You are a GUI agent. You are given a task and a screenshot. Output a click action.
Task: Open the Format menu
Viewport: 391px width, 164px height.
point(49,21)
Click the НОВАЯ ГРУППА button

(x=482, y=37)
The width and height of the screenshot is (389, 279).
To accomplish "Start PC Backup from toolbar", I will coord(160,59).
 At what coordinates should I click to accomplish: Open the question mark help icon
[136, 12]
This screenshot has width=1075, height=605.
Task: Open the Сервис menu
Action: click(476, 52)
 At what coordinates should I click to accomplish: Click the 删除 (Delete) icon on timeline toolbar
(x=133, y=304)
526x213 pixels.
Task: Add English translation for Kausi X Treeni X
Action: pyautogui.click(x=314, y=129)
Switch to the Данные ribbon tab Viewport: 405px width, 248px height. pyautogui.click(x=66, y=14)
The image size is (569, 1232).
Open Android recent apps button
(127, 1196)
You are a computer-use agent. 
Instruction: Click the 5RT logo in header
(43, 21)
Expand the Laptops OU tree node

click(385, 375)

------------------------------------------------

## Aim of the exercise
Once more, write out all the data exactly.

## Exercise result
You are a GUI agent. You are given a task and a screenshot. Output a click action.
Task: Open the Format menu
Viewport: 391px width, 164px height.
point(49,21)
Click the НОВАЯ ГРУППА button

(x=482, y=37)
The width and height of the screenshot is (389, 279).
To accomplish "Start PC Backup from toolbar", I will coord(160,59).
 At what coordinates should I click to accomplish: Open the question mark help icon
[136, 12]
This screenshot has width=1075, height=605.
Task: Open the Сервис menu
Action: click(476, 52)
 At what coordinates should I click to accomplish: Click the 删除 (Delete) icon on timeline toolbar
(x=133, y=304)
526x213 pixels.
Task: Add English translation for Kausi X Treeni X
Action: pyautogui.click(x=314, y=129)
Switch to the Данные ribbon tab Viewport: 405px width, 248px height. pyautogui.click(x=66, y=14)
The image size is (569, 1232).
Open Android recent apps button
(127, 1196)
You are a computer-use agent. 
Instruction: Click the 5RT logo in header
(43, 21)
Expand the Laptops OU tree node

click(385, 375)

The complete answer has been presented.